O empresário disse a ex-gerente de compras que conhecia a pessoa responsável pela proposta da Jalusa, chamado Rubens, que seria namorado da irmã de Alencar, e que depois telefonaria para ele.
Alcineide Pinheiro afirmou ao empresário que, à época, a proposta mais recente para compra de respiradores era da empresa Sonoar e que a ex-secretária executiva adjunta de Saúde da capital Daiana Mejia a informou que os respiradores da Sonoar já haviam sido aprovados pelo setor técnico da SEA-Capital.
Entretanto, enquanto a proposta da Jalusa já havia avançado como um processo de dispensa, a proposta da Sonoar era apenas uma proposta. Segundo Pinheiro, Alencar disse que iria resolver a questão da proposta da empresa Sonoar, que havia apresentado a proposta mais barata, de R$ 87 mil por equipamento.
Na ocasião, Alencar perguntou quem era a representante da Sonoar e Pinheiro mostrou a ele o contato de Luciane de Andrade. O empresário reconheceu Andrade como fisioterapeuta dele ligou para a empresária para dizer que ele compraria os equipamentos.
Após a reunião com o empresário e os ex-secretários, Alencar passou a ligar várias vezes ao dia para apresentar propostas e contatos e para questionar se alguma das propostas preenchia os requisitos para a Susam comprar os respiradores porque, em caso positivo, ele compraria os produtos.
De acordo com Alcineide, no dia 2 de abril começou o processo para compra dos 28 respiradores e o processo foi protocolado pela SEA-Capital. Segundo ela, o processo não chegou com definição do fornecedor, mas, pela descrição, ela já imaginava que seriam os equipamentos da Sonoar.

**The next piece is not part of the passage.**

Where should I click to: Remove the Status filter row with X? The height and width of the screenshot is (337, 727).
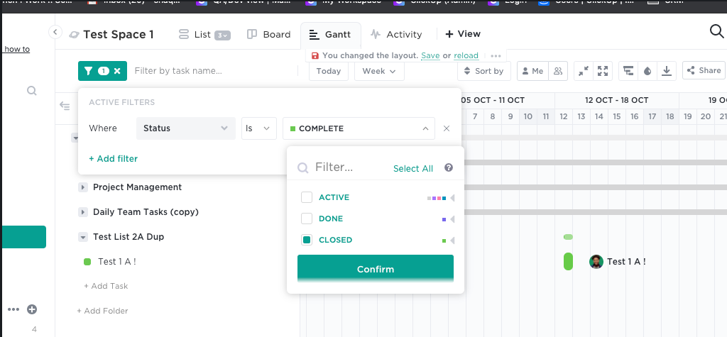pyautogui.click(x=447, y=128)
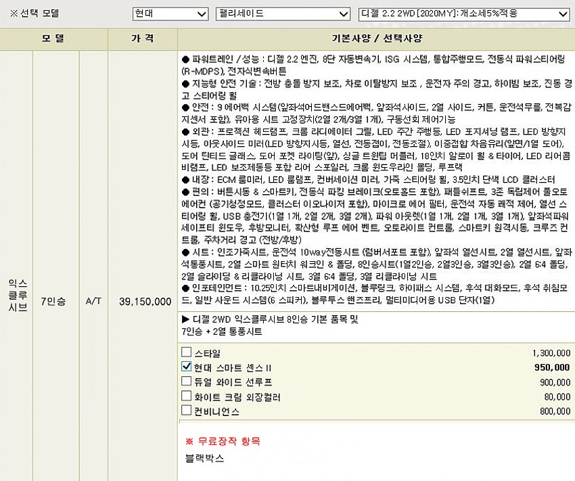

“Que esse processo foi protocolado pela SEA-Capital e chegou para a declarante já com a autorização do Secretário Executivo João Paulo; Que os processos chegam para a declarante com a especificação do produto e a autorização do secretário executivo”.
Alcineide disse que o processo chegou a ela com descrição genérica e no dia 2 de abril avisou os ex-secretários Tobias e Marques que os equipamentos vendidos pela Sonoar não serviriam para intubar pacientes e foi quando eles abanaram a cabeça e disseram: ‘vai ter que comprar, é de ordem’.
Loja de vinhos
A ex-gerente de compras afirmou que fez as cotações dos fornecedores e que Alencar já havia passado o contato para ela do dono da FJAP Importadora, Fábio Passos, e avisou que ele iria fornecer a proposta. Nessa época, Pinheiro foi pressionada pelo então presidente da CGL (Comissão Geral de Licitação) Walter Siqueira Brito para acelerar o processo e selecionar a FJAP Importadora.
O preço oferecido pela FJAP foi o mais barato, segundo Alcineide. Ela disse à delegada que elaborou o mapa de preços e encaminhou para o setor financeiro e que o setor técnico elaborou um parecer no sentido de que aqueles respiradores serviriam para leitos de retaguarda.
A ex-gerente de compras afirmou que o processo foi instruído no sistema de compras do governo no dia 8 de abril e que esse processo deveria ter voltado para a CSC (Centro de Serviços Compartilhados), mas foi remetido para o gabinete. Segundo Pinheiro, servidores do setor jurídico da CSC informaram que havia várias inconsistências, incluindo a falta de atestado de capacidade técnica da FJAP, mas que as corrigiriam posteriormente.
De acordo com Alcineide, a Sonoar não apresentou proposta nesse processo porque já havia negociado com Alencar.
Após a compra dos respiradores, a FJAP Importadora tentou instruir mais dois processos, sendo que um deles eram os mesmos respiradores da empresa Jalusa, segundo Alcineide Pinheiro. No entanto, a proposta da loja de vinhos era 40% mais cara. O outro processo seria para compra de 200 respiradores da empresa Rocgear. Ambos foram arquivados.
Outro lado
A Secretaria de Comunicação do Governo do Amazonas enviou a seguinte nota:
“O Governo do Amazonas informa que as secretarias possuem autonomia administrativa e de gestão e não há a necessidade de consulta ao governador para a aquisição de produtos ou serviços. Desta forma, não procede a informação de que o governador tenha ordenado ou interferido no processo de aquisição desses equipamentos.”